▶ _GIVEN INFORMATION_
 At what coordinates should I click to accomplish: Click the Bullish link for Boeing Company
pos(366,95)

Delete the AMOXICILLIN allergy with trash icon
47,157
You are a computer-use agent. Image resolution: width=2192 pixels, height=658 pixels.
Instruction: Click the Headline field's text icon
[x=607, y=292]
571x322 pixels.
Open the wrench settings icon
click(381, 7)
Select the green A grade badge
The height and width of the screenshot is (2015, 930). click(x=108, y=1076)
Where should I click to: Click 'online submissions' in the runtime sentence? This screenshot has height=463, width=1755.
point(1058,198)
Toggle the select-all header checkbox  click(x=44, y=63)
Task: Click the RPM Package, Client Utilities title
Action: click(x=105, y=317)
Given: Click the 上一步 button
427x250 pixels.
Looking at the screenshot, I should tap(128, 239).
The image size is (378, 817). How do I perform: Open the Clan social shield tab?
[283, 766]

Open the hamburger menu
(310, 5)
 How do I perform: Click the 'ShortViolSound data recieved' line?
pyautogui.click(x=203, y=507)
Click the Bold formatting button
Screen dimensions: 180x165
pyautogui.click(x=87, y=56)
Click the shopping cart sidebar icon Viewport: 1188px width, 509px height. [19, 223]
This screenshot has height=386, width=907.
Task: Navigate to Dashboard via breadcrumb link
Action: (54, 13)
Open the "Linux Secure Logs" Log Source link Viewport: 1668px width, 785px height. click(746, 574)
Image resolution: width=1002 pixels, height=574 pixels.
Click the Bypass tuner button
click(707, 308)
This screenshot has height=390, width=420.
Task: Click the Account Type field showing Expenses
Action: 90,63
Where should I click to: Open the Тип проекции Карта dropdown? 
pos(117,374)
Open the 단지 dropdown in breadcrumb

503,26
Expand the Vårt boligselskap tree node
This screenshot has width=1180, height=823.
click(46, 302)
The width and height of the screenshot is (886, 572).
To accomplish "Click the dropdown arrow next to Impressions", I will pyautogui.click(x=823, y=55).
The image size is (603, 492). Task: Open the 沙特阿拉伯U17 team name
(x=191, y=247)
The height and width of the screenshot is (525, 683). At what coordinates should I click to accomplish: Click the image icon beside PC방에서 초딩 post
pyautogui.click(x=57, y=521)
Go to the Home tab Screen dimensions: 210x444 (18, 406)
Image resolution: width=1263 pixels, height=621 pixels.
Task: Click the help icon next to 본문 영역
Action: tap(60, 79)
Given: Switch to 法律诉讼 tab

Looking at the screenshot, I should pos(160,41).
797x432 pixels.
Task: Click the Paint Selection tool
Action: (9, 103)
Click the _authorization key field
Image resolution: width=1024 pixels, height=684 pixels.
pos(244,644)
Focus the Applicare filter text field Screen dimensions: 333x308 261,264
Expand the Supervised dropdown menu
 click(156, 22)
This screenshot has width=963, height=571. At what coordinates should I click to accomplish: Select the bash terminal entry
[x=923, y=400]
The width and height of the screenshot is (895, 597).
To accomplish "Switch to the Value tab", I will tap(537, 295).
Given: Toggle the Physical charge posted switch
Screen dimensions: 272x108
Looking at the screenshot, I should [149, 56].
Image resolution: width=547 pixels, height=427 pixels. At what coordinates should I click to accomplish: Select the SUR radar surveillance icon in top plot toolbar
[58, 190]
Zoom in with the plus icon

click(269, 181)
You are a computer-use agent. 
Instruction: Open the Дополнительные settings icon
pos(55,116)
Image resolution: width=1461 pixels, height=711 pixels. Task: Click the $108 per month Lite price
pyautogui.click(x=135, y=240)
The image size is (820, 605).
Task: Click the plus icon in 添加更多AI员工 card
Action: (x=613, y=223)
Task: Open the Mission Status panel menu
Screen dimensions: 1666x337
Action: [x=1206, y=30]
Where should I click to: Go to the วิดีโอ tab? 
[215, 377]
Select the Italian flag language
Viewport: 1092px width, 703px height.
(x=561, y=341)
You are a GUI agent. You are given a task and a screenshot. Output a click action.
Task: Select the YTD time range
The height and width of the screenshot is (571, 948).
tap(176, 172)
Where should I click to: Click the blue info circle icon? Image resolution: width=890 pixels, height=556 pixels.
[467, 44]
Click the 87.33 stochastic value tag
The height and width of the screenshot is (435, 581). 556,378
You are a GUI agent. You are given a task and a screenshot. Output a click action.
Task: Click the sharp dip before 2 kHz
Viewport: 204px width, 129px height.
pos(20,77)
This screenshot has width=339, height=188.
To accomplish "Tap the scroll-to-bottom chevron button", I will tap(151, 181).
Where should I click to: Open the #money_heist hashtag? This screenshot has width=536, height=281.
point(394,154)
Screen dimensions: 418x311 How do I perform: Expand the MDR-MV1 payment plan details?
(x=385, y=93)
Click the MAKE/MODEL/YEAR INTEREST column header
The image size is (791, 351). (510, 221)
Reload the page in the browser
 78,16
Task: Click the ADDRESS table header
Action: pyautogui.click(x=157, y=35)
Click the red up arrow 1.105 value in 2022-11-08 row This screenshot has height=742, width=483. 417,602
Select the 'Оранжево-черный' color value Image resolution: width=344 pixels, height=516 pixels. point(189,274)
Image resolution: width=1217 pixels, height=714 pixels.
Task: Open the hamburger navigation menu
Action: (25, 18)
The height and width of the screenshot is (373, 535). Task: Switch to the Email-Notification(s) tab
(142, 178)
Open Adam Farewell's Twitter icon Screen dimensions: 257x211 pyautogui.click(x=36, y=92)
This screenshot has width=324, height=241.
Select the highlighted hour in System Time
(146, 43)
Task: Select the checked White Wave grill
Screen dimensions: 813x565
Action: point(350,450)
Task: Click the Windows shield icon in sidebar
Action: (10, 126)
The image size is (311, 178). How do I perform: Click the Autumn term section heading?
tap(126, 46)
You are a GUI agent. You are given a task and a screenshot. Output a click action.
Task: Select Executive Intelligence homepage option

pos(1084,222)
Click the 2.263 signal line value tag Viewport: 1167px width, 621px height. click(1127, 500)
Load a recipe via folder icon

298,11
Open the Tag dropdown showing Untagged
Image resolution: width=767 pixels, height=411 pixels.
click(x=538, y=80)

▶ _YOUR TASK_
Exact copies of every record above are required.

▶ _EXPECTED ANSWER_
 At what coordinates should I click to accomplish: Click the Bullish link for Boeing Company
pos(366,95)

Delete the AMOXICILLIN allergy with trash icon
47,157
You are a computer-use agent. Image resolution: width=2192 pixels, height=658 pixels.
Instruction: Click the Headline field's text icon
[x=607, y=292]
571x322 pixels.
Open the wrench settings icon
click(381, 7)
Select the green A grade badge
The height and width of the screenshot is (2015, 930). click(x=108, y=1076)
Where should I click to: Click 'online submissions' in the runtime sentence? This screenshot has height=463, width=1755.
point(1058,198)
Toggle the select-all header checkbox  click(x=44, y=63)
Task: Click the RPM Package, Client Utilities title
Action: click(x=105, y=317)
Given: Click the 上一步 button
427x250 pixels.
Looking at the screenshot, I should tap(128, 239).
The image size is (378, 817). How do I perform: Open the Clan social shield tab?
[283, 766]

Open the hamburger menu
(310, 5)
 How do I perform: Click the 'ShortViolSound data recieved' line?
pyautogui.click(x=203, y=507)
Click the Bold formatting button
Screen dimensions: 180x165
pyautogui.click(x=87, y=56)
Click the shopping cart sidebar icon Viewport: 1188px width, 509px height. [19, 223]
This screenshot has height=386, width=907.
Task: Navigate to Dashboard via breadcrumb link
Action: (54, 13)
Open the "Linux Secure Logs" Log Source link Viewport: 1668px width, 785px height. click(746, 574)
Image resolution: width=1002 pixels, height=574 pixels.
Click the Bypass tuner button
click(707, 308)
This screenshot has height=390, width=420.
Task: Click the Account Type field showing Expenses
Action: 90,63
Where should I click to: Open the Тип проекции Карта dropdown? 
pos(117,374)
Open the 단지 dropdown in breadcrumb

503,26
Expand the Vårt boligselskap tree node
This screenshot has width=1180, height=823.
click(46, 302)
The width and height of the screenshot is (886, 572).
To accomplish "Click the dropdown arrow next to Impressions", I will pyautogui.click(x=823, y=55).
The image size is (603, 492). Task: Open the 沙特阿拉伯U17 team name
(x=191, y=247)
The height and width of the screenshot is (525, 683). At what coordinates should I click to accomplish: Click the image icon beside PC방에서 초딩 post
pyautogui.click(x=57, y=521)
Go to the Home tab Screen dimensions: 210x444 (18, 406)
Image resolution: width=1263 pixels, height=621 pixels.
Task: Click the help icon next to 본문 영역
Action: tap(60, 79)
Given: Switch to 法律诉讼 tab

Looking at the screenshot, I should pos(160,41).
797x432 pixels.
Task: Click the Paint Selection tool
Action: (9, 103)
Click the _authorization key field
Image resolution: width=1024 pixels, height=684 pixels.
pos(244,644)
Focus the Applicare filter text field Screen dimensions: 333x308 261,264
Expand the Supervised dropdown menu
 click(156, 22)
This screenshot has width=963, height=571. At what coordinates should I click to accomplish: Select the bash terminal entry
[x=923, y=400]
The width and height of the screenshot is (895, 597).
To accomplish "Switch to the Value tab", I will tap(537, 295).
Given: Toggle the Physical charge posted switch
Screen dimensions: 272x108
Looking at the screenshot, I should [149, 56].
Image resolution: width=547 pixels, height=427 pixels. At what coordinates should I click to accomplish: Select the SUR radar surveillance icon in top plot toolbar
[58, 190]
Zoom in with the plus icon

click(269, 181)
You are a computer-use agent. 
Instruction: Open the Дополнительные settings icon
pos(55,116)
Image resolution: width=1461 pixels, height=711 pixels. Task: Click the $108 per month Lite price
pyautogui.click(x=135, y=240)
The image size is (820, 605).
Task: Click the plus icon in 添加更多AI员工 card
Action: (x=613, y=223)
Task: Open the Mission Status panel menu
Screen dimensions: 1666x337
Action: [x=1206, y=30]
Where should I click to: Go to the วิดีโอ tab? 
[215, 377]
Select the Italian flag language
Viewport: 1092px width, 703px height.
(x=561, y=341)
You are a GUI agent. You are given a task and a screenshot. Output a click action.
Task: Select the YTD time range
The height and width of the screenshot is (571, 948).
tap(176, 172)
Where should I click to: Click the blue info circle icon? Image resolution: width=890 pixels, height=556 pixels.
[467, 44]
Click the 87.33 stochastic value tag
The height and width of the screenshot is (435, 581). 556,378
You are a GUI agent. You are given a task and a screenshot. Output a click action.
Task: Click the sharp dip before 2 kHz
Viewport: 204px width, 129px height.
pos(20,77)
This screenshot has width=339, height=188.
To accomplish "Tap the scroll-to-bottom chevron button", I will tap(151, 181).
Where should I click to: Open the #money_heist hashtag? This screenshot has width=536, height=281.
point(394,154)
Screen dimensions: 418x311 How do I perform: Expand the MDR-MV1 payment plan details?
(x=385, y=93)
Click the MAKE/MODEL/YEAR INTEREST column header
The image size is (791, 351). (510, 221)
Reload the page in the browser
 78,16
Task: Click the ADDRESS table header
Action: pyautogui.click(x=157, y=35)
Click the red up arrow 1.105 value in 2022-11-08 row This screenshot has height=742, width=483. 417,602
Select the 'Оранжево-черный' color value Image resolution: width=344 pixels, height=516 pixels. point(189,274)
Image resolution: width=1217 pixels, height=714 pixels.
Task: Open the hamburger navigation menu
Action: (25, 18)
The height and width of the screenshot is (373, 535). Task: Switch to the Email-Notification(s) tab
(142, 178)
Open Adam Farewell's Twitter icon Screen dimensions: 257x211 pyautogui.click(x=36, y=92)
This screenshot has width=324, height=241.
Select the highlighted hour in System Time
(146, 43)
Task: Select the checked White Wave grill
Screen dimensions: 813x565
Action: point(350,450)
Task: Click the Windows shield icon in sidebar
Action: (10, 126)
The image size is (311, 178). How do I perform: Click the Autumn term section heading?
tap(126, 46)
You are a GUI agent. You are given a task and a screenshot. Output a click action.
Task: Select Executive Intelligence homepage option

pos(1084,222)
Click the 2.263 signal line value tag Viewport: 1167px width, 621px height. click(1127, 500)
Load a recipe via folder icon

298,11
Open the Tag dropdown showing Untagged
Image resolution: width=767 pixels, height=411 pixels.
click(x=538, y=80)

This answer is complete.